Level 3 and Level 4 Accidents increase as we go frrom light rain to heavy rain and snow. THis means that accidents are more likely to be severe under the influence of heavy rain and snow when compared to light rain and snow. 

In [None]:
for s in ['Bump', 'Crossing', 'Give_Way', 'Junction', 'No_Exit', 'Railway', 'Roundabout', 'Station', 'Stop', 'Traffic_Calming', 'Traffic_Signal', 'Turning_Loop']:
    if (df[s] == True).sum() > 0:
        plt.subplots(1,1,figsize=(12,5))
        plt.xticks()
        plt.suptitle('Accident Severity Near ' + s,fontsize=16)
        plt.subplot(1,2,2)
        df.loc[df[s] == True]['Severity'].value_counts().plot.pie(autopct='%1.0f%%',fontsize=16)

From this information we are able to find that junctions, give ways, railways, and no exits cause higher rates of crashes. 

From this notebook, we were able to find that certain states had higher rates of accidents (CA specifically). We see that certain road features such as the presence of crossings, junctions and railways cause more severe accidents and the presence of inlcement weather also causes more severe accidents as a whole. 

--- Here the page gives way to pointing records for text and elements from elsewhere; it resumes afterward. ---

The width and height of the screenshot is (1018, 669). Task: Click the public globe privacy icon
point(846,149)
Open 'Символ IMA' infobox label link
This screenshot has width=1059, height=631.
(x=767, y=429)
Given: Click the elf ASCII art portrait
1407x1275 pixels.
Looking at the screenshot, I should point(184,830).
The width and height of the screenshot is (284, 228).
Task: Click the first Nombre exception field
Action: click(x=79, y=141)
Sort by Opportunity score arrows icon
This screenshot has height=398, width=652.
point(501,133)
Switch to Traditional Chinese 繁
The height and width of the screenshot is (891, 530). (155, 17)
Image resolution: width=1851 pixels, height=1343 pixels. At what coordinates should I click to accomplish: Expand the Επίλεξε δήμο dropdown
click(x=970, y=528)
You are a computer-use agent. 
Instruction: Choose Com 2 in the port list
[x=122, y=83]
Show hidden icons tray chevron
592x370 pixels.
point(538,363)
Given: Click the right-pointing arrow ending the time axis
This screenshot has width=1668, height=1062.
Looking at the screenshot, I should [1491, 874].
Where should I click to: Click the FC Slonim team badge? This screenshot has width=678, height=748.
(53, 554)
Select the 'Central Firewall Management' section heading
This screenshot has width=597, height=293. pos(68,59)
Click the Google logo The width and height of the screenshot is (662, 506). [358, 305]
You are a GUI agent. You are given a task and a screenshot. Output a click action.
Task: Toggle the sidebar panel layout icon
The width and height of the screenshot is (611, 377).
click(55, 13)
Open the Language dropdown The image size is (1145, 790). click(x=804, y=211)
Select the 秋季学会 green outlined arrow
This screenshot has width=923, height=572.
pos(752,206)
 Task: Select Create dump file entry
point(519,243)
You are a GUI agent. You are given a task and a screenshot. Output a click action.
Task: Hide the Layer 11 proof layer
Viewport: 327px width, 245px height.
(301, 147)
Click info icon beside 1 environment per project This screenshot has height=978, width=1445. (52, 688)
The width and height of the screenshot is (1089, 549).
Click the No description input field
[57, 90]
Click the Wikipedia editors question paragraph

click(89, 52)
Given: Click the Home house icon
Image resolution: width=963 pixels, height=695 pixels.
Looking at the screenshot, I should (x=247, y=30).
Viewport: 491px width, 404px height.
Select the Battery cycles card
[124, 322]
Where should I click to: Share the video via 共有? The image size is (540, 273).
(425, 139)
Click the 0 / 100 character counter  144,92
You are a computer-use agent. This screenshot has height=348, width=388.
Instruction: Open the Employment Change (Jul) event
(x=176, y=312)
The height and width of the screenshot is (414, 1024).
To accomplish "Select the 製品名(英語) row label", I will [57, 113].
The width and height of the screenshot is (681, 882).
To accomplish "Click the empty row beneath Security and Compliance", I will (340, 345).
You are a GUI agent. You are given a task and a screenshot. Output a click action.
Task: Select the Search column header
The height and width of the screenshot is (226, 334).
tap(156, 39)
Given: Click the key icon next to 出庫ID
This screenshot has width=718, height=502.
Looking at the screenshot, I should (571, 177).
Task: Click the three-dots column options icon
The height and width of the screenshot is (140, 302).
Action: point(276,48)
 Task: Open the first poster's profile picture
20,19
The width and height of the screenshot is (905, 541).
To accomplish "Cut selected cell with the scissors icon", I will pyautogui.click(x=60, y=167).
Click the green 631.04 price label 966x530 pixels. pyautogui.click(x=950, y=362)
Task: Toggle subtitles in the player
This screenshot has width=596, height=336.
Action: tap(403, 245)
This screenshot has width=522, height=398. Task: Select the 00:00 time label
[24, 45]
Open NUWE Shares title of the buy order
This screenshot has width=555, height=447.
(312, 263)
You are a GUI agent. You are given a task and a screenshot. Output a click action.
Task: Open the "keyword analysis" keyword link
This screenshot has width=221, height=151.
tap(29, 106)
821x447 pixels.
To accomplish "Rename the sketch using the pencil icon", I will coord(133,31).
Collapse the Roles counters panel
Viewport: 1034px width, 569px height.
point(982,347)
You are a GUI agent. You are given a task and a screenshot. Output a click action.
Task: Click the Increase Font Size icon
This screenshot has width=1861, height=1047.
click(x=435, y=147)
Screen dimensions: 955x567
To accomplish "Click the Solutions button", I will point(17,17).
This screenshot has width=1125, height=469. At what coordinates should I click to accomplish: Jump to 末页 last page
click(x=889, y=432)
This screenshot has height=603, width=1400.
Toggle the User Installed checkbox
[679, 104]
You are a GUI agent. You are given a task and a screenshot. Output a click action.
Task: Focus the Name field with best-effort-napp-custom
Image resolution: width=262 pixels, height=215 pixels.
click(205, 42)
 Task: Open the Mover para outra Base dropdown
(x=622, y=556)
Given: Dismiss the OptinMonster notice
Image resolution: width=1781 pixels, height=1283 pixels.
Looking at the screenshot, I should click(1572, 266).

After this initial review, if I were to expand on this study, I would attempt to find a correlation between visibility and severity of accidents. In addition,I would try to fit a logistic regression model to the dataset in order to find out whether we could predict the severity of an accident by inputting a variety of factors. This data analysis confirmed my hypothesis that inclement weather causes more severe accidents and that certain junctions and road features also cause more high profile accidents. This shows us that there are a lot of important factors to consider when looking at the severity of accidents and the presence of accidents around the country.